Regarding the problem of computing the diameter of a polytope presented as the intersection of halfspaces, the problem is NP-hard in general, and also NP-hard to approximate within any constant factor, see Brieden's paper and references therein. I think for centrally symmetric polytopes, an SDP gives an $O(\sqrt{\log m})$ approximation where $m$ is the number of inequalities defining the polytope. I sketch this below the line.

In your case the Birkhoff polytope $P$ is not centrally symmetric, but working with the convex hull of $P$ and $-P$ suffices for your purposes. I think this "symmetric Birkhoff" polytope can be represented as the set of all square matrices $M$ that satisfy:

$$\forall i^*, j^*: \sum_{i}{M_{ij^*}} = \sum_j{M_{i^*j}} = c$$

$$\forall i,j: -1 \leq M_{ij} \leq 1$$

$$-1 \leq c \leq 1$$

If this is a correct representation (not sure), then you can just add the constraints that restrict this polytope to your given subspace. It is not hard to adapt the SDP below the line to this representation, but I choose not to go through it in order to keep notation managable.

I am not sure what approximate diameter does for your problem: it probably lets you decide if the given subspace is close to a permutation matrix or far from all of them, but I have not worked out the calculations.

Let me finish with a sketch of the SDP rounding (which is fairly standard fare).

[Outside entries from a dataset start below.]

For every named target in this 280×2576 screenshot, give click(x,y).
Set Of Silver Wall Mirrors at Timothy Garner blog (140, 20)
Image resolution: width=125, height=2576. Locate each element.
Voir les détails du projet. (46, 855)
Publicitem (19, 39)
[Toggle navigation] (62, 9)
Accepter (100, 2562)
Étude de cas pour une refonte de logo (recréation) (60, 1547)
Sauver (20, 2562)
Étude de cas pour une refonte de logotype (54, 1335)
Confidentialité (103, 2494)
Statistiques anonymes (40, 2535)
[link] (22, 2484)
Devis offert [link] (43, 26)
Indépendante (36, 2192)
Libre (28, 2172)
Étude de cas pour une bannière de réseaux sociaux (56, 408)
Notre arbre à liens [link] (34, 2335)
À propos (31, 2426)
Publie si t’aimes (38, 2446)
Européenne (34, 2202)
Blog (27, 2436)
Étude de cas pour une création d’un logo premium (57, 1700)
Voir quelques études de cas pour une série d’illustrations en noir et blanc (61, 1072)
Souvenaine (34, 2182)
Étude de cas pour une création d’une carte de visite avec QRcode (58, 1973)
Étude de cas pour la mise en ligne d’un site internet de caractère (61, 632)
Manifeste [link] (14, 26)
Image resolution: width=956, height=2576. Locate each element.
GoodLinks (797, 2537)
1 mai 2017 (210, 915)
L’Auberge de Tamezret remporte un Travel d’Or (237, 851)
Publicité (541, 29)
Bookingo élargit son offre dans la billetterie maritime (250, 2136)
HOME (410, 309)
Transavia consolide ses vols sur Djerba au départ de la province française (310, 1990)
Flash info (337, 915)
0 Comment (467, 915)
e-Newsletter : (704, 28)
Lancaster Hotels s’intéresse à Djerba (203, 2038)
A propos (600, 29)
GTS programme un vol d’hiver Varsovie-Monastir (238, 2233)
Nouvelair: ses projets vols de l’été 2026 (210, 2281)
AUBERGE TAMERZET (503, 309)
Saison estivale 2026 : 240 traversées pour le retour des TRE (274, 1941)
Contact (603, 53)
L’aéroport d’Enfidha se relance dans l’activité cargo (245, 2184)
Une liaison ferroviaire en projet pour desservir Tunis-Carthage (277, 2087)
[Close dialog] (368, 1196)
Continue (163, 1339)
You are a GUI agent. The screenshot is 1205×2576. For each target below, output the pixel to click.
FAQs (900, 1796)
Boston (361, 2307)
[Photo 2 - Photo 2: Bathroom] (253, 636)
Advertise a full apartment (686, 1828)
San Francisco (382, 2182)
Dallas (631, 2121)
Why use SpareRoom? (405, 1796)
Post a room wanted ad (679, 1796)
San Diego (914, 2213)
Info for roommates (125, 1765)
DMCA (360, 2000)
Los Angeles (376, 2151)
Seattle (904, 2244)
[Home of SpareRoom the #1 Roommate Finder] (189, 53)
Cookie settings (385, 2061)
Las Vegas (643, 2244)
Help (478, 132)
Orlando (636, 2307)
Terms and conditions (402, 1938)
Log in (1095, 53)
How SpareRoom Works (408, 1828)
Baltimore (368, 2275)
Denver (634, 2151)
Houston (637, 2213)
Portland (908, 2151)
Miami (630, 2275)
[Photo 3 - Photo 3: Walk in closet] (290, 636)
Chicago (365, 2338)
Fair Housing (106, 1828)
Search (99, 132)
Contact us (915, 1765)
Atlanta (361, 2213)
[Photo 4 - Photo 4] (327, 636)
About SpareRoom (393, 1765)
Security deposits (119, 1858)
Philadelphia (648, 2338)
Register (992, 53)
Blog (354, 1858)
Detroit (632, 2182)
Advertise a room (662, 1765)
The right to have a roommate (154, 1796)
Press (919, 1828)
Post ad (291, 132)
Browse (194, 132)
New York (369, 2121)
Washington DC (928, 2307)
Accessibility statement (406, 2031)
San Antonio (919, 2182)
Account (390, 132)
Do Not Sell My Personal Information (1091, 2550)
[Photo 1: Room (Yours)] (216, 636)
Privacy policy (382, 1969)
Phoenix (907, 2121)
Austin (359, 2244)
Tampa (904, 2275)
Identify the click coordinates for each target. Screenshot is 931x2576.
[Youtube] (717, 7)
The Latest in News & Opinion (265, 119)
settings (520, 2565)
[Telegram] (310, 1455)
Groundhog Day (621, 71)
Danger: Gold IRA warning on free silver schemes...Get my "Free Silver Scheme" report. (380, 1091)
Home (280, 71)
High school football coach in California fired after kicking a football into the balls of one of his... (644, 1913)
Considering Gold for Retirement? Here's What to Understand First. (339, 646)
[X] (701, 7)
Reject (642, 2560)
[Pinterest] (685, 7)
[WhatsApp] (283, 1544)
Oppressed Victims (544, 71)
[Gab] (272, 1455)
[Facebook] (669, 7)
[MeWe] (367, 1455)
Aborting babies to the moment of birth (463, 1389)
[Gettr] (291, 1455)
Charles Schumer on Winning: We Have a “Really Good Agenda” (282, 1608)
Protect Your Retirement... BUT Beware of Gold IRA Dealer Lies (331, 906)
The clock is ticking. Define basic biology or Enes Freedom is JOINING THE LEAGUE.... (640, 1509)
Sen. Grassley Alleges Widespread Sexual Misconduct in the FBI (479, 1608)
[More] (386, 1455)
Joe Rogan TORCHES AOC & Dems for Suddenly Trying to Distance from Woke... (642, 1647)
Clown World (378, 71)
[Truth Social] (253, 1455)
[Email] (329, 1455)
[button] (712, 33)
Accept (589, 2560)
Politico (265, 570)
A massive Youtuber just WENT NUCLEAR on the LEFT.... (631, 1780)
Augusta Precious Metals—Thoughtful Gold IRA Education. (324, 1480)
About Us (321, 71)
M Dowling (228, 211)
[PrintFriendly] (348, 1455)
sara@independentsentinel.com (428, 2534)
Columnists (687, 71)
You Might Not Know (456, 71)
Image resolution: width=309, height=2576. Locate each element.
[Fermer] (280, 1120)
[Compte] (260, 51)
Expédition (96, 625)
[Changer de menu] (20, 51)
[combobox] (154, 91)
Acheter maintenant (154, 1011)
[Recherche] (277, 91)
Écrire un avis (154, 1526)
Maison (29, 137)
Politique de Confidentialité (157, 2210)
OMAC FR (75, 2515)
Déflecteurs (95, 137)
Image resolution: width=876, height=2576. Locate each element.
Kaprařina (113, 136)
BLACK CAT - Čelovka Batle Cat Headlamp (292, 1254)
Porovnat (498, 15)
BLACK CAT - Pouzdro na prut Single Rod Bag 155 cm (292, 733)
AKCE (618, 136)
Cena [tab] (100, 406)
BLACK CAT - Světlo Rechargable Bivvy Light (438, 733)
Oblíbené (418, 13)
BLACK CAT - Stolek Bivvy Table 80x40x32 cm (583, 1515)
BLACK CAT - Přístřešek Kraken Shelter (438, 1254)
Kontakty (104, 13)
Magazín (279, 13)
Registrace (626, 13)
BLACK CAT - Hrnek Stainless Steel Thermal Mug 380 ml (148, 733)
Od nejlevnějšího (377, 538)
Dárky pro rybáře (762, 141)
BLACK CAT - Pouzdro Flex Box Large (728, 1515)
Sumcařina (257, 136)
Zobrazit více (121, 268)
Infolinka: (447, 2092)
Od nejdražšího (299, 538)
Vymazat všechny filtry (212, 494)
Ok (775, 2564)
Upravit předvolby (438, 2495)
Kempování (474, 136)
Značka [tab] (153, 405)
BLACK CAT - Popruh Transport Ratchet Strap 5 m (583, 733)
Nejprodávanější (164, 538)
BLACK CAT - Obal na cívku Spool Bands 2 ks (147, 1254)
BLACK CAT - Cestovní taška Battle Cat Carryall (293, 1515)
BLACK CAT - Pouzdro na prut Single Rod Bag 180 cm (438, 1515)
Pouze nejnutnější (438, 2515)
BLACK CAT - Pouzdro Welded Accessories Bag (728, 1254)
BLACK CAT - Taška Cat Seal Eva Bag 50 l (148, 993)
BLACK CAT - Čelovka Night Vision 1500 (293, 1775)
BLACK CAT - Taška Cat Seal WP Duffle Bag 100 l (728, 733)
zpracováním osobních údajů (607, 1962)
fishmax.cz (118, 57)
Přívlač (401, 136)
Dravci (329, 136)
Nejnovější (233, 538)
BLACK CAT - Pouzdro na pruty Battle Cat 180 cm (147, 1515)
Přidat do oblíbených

Let $P = \{x: -b \leq Ax \leq b\}$ be a centrally symmetric polytope, where $A$ is $m \times n$. Define the vector program:

$\alpha^2 = \max \sum_{i = 1}^n{\|v_i\|_2^2}$

subject to:

$\forall 1 \leq i \leq m: \|\sum_{j = 1}^n{A_{ij} v_j}\|_2^2 \leq b_i^2$

Above the $v_i$ range over $n$-dimensional vectors. This can be written as an SDP in the standard way and is a relaxation of the diameter of $P$, i.e $\alpha$ is at least the euclidean diameter of $P$.

I now claim that $\alpha \leq O(\sqrt{\log m})\cdot \text{diam}(P)$. To show this, I will give you an algorithm that, given $(v_i)_{i=1}^n$ of value $\alpha$, outputs $x \in P$ of length at least $\frac{\alpha}{O(\sqrt{\log m})}$. The algorithm is just a random projection: pick a random $n$-dimensional vector $g$ where each $g_i$ is a standard gaussian. Set $\tilde{x}_i = g^T v_i$. By standard properties of gaussians:

$$\mathbb{E}\ \|\tilde{x}\|_2^2 = \alpha^2$$ $$\forall i \leq m: \mathbb{E}\ |(A\tilde{x})_i|^2 \leq b_i^2 \ \ \Rightarrow \ \ \mathbb{E}\ \max_{i=1}^m{\frac{|(A\tilde{x})_i|}{b_i}} \leq C\sqrt{\log m}.$$ where the last bound holds for large enough $C$ (this is a standard fact about the maximum of $m$ subguassian random variables, and can be proven using the Chernoff bound).

The two equations already imply there exists an $x$ such that $x \in P$ and $\|x\|_2^2 \geq \frac{1}{C\sqrt{\log m}}\alpha$. Or, using concentration bounds, you can show that with constant probability $\frac{1}{2C\sqrt{\log m}}\tilde{x} \in P$ and $\|\tilde{x}\|_2\geq \frac{1}{2}\alpha$.